Beginning with the line that mentions "Open the Firefox hamburger menu", reproduce every line through the last line of the entries, exactly, and only those.

The input section start

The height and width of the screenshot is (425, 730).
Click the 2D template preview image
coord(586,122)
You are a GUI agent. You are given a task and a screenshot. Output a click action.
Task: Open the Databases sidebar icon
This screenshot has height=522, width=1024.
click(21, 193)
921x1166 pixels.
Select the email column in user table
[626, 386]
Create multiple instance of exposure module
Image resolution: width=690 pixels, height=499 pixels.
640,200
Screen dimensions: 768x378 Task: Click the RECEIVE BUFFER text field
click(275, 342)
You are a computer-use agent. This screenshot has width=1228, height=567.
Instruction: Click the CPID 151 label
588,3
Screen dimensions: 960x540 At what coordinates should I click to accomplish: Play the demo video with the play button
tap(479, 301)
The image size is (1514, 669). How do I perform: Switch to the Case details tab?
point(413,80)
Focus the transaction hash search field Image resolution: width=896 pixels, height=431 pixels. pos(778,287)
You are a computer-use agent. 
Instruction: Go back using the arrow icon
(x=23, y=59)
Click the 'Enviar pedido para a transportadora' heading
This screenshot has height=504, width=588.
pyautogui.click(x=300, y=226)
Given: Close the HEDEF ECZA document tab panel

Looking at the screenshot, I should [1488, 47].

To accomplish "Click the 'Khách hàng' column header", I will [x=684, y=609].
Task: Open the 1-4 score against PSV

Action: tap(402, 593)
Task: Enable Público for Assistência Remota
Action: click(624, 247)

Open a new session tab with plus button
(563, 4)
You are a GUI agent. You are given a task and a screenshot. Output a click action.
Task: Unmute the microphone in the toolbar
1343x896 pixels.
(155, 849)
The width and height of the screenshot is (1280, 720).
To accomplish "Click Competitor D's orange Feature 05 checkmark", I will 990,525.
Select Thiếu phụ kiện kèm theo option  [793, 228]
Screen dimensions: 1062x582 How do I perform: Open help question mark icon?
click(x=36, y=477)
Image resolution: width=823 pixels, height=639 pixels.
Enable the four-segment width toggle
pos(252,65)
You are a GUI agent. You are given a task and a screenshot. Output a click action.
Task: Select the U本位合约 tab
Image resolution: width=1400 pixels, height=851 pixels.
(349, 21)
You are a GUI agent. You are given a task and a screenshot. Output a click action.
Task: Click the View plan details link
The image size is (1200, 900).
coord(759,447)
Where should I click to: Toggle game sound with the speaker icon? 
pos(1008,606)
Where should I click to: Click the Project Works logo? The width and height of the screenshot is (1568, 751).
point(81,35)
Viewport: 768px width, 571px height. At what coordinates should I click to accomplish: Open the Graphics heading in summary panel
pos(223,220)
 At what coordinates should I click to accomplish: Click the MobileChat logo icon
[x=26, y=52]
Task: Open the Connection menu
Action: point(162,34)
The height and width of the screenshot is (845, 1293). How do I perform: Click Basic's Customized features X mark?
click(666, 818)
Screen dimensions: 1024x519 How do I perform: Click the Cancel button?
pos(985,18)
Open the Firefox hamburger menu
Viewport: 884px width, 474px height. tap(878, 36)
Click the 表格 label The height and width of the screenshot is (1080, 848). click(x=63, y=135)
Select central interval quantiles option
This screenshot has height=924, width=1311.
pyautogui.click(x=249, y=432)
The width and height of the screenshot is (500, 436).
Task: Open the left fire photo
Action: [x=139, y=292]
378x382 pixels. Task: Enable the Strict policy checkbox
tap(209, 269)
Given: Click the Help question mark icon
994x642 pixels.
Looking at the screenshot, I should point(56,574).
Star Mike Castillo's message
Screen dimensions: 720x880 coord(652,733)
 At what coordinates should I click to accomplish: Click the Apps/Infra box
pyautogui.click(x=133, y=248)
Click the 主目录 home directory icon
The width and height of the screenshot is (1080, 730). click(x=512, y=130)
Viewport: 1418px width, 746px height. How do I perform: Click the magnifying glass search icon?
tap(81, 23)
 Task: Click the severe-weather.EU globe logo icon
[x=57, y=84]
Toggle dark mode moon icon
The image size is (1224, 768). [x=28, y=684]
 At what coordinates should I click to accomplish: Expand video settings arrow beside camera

The input section end

### Solution for this problem
Open the Firefox hamburger menu
Viewport: 884px width, 474px height. tap(878, 36)
Click the 表格 label The height and width of the screenshot is (1080, 848). click(x=63, y=135)
Select central interval quantiles option
This screenshot has height=924, width=1311.
pyautogui.click(x=249, y=432)
The width and height of the screenshot is (500, 436).
Task: Open the left fire photo
Action: [x=139, y=292]
378x382 pixels. Task: Enable the Strict policy checkbox
tap(209, 269)
Given: Click the Help question mark icon
994x642 pixels.
Looking at the screenshot, I should point(56,574).
Star Mike Castillo's message
Screen dimensions: 720x880 coord(652,733)
 At what coordinates should I click to accomplish: Click the Apps/Infra box
pyautogui.click(x=133, y=248)
Click the 主目录 home directory icon
The width and height of the screenshot is (1080, 730). click(x=512, y=130)
Viewport: 1418px width, 746px height. How do I perform: Click the magnifying glass search icon?
tap(81, 23)
 Task: Click the severe-weather.EU globe logo icon
[x=57, y=84]
Toggle dark mode moon icon
The image size is (1224, 768). [x=28, y=684]
 At what coordinates should I click to accomplish: Expand video settings arrow beside camera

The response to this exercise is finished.